** Opening INPUT FOR THIS TASK block **

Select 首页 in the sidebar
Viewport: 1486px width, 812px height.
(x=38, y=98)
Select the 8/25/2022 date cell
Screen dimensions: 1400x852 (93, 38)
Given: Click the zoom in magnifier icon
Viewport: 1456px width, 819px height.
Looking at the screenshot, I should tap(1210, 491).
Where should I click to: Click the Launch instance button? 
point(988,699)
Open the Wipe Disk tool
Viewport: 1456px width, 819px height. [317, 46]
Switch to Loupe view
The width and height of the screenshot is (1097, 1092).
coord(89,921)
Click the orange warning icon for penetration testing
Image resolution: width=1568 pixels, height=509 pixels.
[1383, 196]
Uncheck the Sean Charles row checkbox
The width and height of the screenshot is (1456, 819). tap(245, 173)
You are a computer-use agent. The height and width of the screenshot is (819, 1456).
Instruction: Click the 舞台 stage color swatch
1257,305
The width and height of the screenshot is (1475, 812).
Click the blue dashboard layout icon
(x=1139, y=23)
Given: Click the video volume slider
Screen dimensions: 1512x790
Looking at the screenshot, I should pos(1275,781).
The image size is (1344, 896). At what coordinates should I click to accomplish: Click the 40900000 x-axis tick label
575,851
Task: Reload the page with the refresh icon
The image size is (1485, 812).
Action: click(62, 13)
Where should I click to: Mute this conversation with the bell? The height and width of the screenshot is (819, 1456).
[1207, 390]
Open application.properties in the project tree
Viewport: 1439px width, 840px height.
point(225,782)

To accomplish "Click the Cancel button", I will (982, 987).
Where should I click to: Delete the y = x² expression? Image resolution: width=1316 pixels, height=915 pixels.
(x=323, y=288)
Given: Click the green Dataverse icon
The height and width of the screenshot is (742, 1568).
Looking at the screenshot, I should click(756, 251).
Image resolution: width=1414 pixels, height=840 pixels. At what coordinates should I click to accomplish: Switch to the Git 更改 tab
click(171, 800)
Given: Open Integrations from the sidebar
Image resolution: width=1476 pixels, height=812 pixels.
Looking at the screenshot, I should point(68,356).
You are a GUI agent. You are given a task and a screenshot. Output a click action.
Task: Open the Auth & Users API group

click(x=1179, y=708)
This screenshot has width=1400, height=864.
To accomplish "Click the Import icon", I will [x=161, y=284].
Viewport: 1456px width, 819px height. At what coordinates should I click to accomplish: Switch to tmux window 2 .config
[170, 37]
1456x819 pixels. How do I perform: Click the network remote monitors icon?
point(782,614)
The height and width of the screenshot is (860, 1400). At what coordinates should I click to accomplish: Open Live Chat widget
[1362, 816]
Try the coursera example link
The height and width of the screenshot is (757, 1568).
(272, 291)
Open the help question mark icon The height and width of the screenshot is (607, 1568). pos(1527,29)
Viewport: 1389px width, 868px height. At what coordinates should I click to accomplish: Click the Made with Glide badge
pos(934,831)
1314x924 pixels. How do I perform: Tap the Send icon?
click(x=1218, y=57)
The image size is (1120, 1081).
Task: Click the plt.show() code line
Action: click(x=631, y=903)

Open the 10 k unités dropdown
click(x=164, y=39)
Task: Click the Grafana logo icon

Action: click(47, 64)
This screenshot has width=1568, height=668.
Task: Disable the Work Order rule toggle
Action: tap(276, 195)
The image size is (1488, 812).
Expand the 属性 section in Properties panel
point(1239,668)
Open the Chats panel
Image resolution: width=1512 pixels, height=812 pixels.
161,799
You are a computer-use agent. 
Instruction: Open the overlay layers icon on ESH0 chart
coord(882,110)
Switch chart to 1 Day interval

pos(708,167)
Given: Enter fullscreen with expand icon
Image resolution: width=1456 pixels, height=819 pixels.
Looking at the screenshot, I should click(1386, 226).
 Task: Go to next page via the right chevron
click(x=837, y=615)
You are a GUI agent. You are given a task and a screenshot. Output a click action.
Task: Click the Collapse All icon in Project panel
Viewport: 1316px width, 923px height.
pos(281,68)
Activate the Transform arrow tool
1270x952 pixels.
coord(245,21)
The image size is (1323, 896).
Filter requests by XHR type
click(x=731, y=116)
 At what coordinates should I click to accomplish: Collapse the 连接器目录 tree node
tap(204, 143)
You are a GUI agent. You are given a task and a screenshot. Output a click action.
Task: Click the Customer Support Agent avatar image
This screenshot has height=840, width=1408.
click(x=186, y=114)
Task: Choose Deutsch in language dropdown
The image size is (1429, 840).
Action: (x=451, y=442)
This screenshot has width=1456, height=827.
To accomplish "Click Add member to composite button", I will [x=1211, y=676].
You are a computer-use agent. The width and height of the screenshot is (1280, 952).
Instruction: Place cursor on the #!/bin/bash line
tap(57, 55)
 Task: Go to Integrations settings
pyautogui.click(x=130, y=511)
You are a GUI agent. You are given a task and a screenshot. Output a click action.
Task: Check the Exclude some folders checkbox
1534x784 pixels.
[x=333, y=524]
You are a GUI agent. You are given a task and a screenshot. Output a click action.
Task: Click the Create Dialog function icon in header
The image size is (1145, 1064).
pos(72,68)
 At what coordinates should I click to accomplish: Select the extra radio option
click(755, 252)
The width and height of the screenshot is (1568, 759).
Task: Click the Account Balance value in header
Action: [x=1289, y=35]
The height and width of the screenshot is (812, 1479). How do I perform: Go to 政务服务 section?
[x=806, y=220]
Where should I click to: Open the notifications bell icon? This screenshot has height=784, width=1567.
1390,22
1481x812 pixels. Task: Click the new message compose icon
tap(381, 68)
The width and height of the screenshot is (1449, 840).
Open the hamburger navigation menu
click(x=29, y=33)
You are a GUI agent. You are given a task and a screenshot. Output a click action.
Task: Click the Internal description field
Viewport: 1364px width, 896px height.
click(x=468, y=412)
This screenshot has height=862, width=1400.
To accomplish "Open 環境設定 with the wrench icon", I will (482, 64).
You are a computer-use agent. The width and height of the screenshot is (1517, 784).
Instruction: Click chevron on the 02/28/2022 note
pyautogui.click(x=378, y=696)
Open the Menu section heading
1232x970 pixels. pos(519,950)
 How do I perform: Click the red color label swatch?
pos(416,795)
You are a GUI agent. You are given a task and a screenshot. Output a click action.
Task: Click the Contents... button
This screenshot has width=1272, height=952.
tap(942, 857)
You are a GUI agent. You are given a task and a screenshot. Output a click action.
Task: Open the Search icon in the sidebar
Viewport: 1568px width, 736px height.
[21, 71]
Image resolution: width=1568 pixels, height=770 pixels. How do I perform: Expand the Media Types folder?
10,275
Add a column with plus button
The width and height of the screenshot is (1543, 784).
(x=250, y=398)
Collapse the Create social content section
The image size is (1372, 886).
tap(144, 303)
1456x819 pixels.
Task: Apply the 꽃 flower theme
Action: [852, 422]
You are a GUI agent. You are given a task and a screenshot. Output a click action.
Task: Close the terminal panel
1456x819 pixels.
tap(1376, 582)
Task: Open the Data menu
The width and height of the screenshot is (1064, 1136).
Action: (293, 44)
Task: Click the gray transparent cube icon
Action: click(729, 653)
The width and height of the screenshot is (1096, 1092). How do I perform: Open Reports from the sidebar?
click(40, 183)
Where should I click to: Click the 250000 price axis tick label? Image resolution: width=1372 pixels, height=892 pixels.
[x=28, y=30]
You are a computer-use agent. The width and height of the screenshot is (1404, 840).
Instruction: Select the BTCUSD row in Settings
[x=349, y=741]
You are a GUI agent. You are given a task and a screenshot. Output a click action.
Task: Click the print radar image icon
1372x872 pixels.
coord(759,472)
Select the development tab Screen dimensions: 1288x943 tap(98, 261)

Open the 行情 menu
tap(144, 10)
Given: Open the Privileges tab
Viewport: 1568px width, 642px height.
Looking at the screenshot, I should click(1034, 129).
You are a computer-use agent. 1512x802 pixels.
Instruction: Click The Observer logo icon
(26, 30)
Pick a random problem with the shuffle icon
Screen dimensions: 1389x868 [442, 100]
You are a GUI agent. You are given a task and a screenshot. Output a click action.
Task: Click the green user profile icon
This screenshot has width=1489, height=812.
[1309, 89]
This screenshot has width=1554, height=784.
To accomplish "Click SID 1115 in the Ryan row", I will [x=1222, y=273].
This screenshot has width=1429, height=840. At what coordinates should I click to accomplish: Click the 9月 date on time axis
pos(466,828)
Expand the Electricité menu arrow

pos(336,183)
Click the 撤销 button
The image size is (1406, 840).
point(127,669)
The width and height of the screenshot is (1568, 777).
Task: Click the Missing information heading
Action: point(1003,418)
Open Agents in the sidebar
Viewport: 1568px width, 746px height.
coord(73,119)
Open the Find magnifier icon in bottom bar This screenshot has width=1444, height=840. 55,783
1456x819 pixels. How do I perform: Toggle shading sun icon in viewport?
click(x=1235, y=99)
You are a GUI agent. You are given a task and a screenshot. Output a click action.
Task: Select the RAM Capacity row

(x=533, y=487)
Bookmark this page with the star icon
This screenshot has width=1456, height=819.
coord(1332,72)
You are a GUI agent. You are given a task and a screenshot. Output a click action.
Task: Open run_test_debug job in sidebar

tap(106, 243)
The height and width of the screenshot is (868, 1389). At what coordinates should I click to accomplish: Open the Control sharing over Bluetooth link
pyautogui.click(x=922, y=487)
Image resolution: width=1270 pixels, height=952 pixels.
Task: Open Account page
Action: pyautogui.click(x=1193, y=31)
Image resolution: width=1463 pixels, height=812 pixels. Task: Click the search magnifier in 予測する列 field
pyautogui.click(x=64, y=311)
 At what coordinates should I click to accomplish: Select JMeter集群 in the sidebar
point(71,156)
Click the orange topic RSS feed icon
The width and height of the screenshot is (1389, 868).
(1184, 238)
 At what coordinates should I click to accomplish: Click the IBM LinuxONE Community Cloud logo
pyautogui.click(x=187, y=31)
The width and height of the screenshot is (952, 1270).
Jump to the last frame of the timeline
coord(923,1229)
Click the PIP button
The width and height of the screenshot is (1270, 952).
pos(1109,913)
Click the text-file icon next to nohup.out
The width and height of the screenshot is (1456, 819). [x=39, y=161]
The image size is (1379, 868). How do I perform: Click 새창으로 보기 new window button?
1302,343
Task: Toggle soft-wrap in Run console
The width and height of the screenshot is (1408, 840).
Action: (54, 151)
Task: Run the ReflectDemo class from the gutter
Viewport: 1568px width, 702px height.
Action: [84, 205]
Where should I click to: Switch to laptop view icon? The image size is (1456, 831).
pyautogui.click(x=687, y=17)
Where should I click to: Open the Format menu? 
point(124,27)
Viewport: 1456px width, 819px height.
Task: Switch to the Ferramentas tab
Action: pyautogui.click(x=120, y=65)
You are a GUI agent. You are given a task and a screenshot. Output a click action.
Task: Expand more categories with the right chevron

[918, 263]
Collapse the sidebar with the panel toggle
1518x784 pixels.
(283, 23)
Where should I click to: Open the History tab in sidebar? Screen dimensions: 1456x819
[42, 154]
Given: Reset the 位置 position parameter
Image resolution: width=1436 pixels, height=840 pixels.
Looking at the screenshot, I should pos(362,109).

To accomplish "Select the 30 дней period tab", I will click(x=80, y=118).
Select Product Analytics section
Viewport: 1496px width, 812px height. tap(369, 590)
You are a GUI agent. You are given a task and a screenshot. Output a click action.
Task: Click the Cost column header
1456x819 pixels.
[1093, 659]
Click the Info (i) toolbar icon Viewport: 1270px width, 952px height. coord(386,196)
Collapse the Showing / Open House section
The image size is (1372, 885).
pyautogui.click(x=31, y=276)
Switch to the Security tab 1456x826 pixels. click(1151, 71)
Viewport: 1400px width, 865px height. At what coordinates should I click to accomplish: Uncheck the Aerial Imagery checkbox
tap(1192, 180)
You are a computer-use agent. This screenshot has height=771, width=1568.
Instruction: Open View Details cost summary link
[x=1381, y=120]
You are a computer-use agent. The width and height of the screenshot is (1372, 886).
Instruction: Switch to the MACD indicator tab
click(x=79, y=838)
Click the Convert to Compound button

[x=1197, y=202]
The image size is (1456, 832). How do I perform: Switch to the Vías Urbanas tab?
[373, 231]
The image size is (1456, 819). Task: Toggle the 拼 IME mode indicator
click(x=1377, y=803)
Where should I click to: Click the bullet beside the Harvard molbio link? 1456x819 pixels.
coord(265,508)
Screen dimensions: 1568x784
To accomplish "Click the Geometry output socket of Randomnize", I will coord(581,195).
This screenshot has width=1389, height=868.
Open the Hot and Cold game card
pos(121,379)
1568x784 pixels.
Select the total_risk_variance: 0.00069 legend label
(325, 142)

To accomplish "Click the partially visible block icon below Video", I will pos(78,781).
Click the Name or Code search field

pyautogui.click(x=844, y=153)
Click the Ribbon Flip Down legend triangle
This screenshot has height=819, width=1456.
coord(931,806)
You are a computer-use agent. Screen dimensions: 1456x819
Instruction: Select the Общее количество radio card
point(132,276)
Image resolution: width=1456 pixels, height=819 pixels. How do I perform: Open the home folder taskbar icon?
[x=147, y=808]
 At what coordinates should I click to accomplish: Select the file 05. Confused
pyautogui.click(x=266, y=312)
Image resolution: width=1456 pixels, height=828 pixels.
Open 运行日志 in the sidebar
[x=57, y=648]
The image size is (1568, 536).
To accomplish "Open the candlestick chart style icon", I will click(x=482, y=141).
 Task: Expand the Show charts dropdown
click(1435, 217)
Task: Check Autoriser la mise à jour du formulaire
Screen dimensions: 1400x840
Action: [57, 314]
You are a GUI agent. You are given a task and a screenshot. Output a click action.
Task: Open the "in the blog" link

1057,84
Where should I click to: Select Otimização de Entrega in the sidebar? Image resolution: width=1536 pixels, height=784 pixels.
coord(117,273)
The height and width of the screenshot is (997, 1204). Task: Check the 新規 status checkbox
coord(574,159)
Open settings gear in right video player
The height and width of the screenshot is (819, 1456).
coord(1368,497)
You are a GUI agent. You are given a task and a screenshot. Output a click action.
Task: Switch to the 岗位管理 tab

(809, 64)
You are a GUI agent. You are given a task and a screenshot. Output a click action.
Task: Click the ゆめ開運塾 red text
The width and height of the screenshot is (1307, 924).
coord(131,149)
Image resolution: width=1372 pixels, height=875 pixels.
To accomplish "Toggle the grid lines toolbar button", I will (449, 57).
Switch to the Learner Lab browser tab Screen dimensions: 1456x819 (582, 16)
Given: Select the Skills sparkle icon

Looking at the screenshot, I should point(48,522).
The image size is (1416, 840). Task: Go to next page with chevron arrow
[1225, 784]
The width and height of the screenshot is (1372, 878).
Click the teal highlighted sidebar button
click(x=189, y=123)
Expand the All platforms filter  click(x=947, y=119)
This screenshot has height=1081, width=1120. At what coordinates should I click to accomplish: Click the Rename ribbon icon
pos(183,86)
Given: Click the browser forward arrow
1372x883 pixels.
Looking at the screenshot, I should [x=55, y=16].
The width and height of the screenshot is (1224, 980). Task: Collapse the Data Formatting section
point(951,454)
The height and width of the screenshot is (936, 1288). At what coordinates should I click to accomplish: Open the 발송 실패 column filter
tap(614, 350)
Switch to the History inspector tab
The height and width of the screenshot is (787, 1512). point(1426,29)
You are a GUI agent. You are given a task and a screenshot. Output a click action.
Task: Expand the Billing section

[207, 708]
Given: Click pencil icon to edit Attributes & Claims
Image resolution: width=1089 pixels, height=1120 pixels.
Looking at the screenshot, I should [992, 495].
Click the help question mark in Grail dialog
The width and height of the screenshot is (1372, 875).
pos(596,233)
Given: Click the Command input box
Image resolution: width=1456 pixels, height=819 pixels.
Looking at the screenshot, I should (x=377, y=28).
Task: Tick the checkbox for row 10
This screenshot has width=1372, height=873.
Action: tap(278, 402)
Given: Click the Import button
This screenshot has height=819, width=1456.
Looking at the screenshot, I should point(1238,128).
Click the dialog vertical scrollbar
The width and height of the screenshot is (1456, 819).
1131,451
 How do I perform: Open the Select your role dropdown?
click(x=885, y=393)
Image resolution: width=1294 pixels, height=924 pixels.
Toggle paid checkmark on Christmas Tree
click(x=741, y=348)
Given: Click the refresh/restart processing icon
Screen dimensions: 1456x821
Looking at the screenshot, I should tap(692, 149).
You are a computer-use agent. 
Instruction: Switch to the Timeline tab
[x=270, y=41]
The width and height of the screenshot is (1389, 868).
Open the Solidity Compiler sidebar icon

** Closing INPUT FOR THIS TASK block **

### WHAT YOU SHOULD DO
Show the lines where the word "green" appears in the entries.

### ANSWER
Given: Click the green Dataverse icon
Task: Click the green user profile icon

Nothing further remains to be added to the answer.